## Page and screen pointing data
▬▬▬

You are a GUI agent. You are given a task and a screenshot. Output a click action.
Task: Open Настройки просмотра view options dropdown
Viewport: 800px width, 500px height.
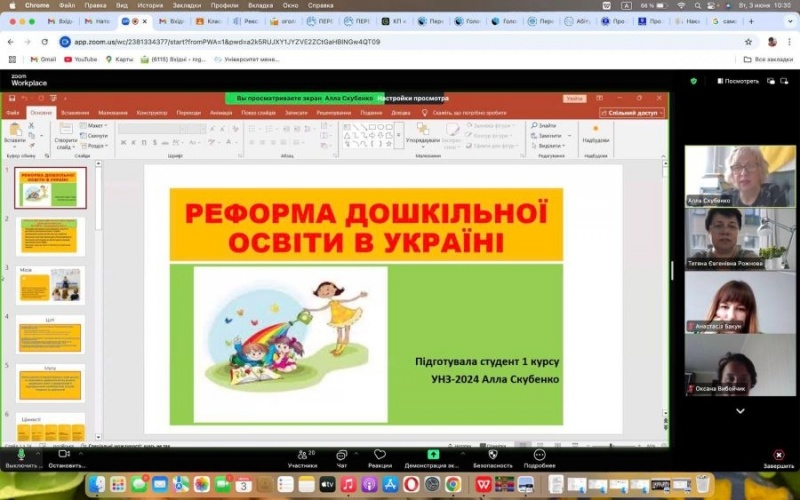(414, 98)
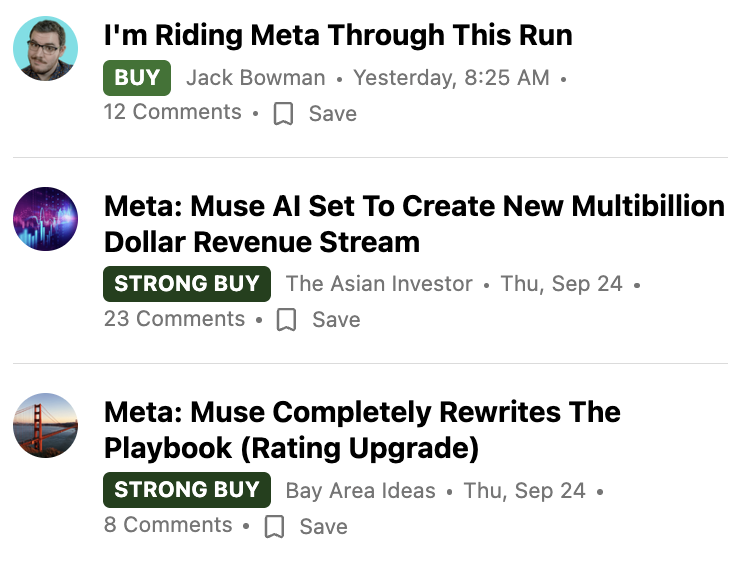Click bookmark icon for Jack Bowman article

pos(283,114)
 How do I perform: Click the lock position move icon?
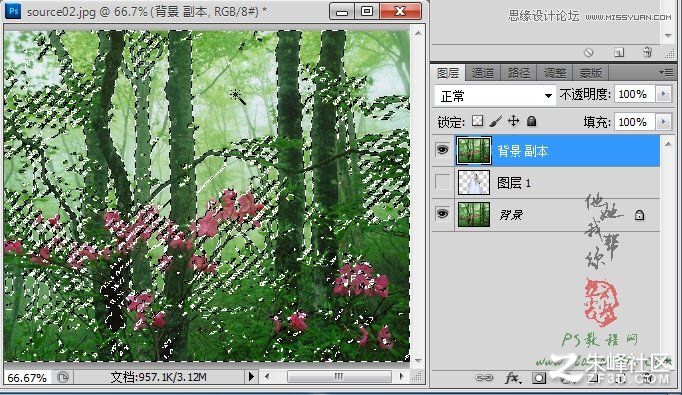click(514, 121)
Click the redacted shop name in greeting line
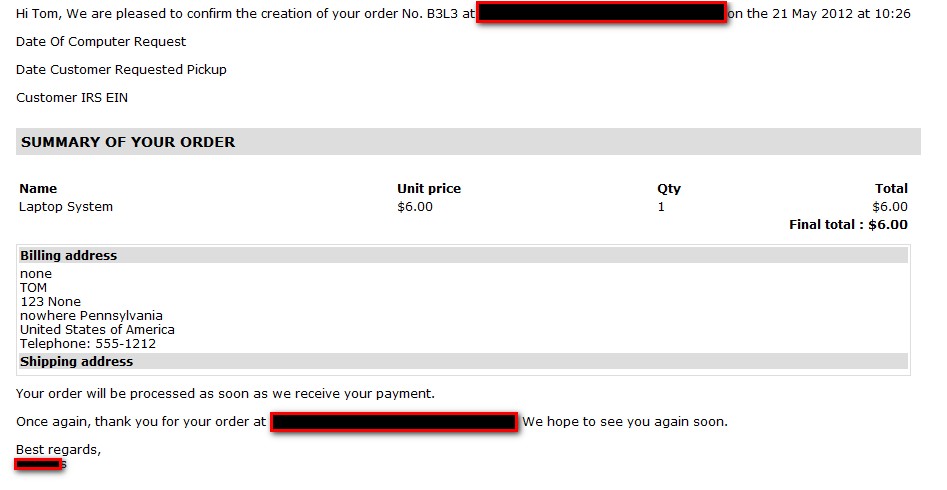Viewport: 947px width, 490px height. click(601, 14)
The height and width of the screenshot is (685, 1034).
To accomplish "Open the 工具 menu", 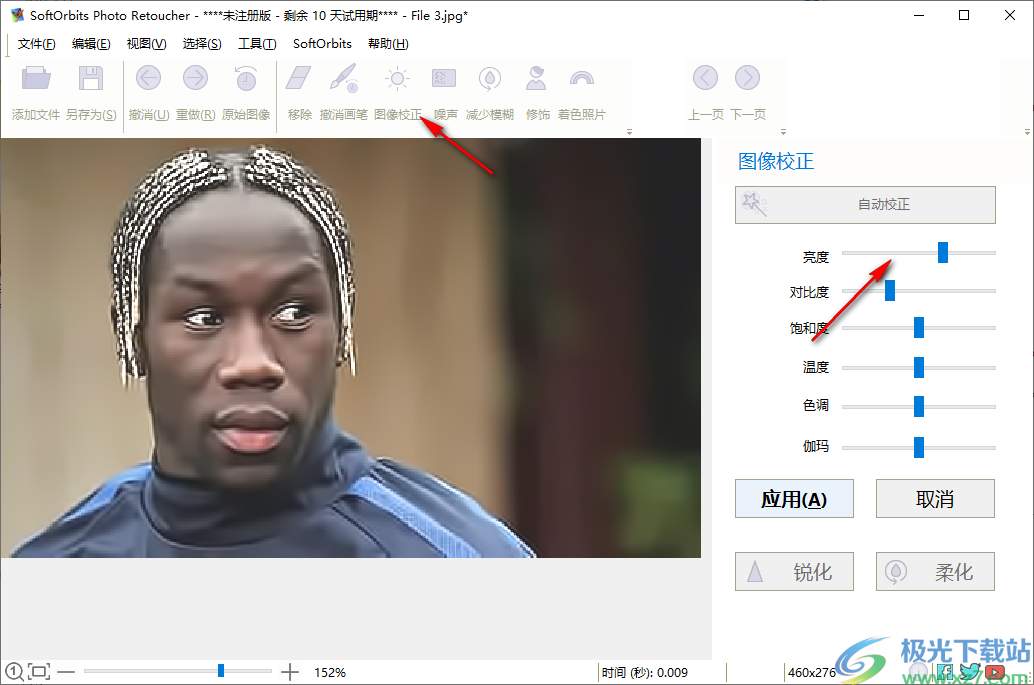I will point(257,43).
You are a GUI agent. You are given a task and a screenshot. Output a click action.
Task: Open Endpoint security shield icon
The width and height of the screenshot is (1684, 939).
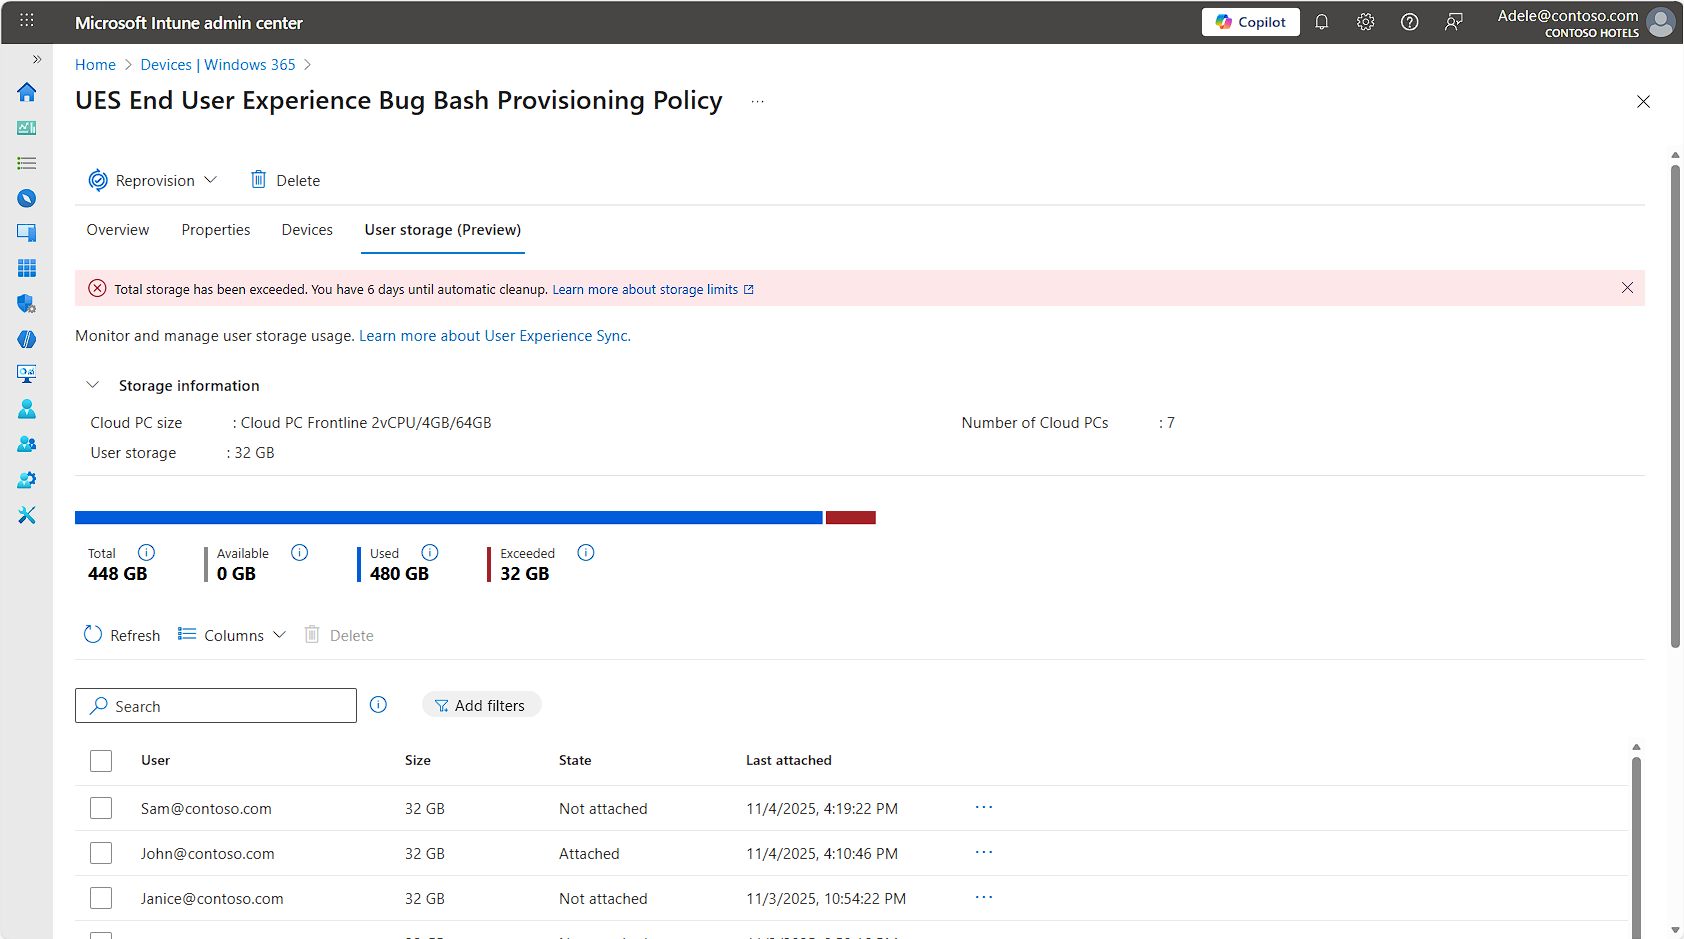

▬▬▬

## Given exercise
Count how many lines in the rows above contain the string "screenshot", treating case as significant. Give the number only.

## Written response
4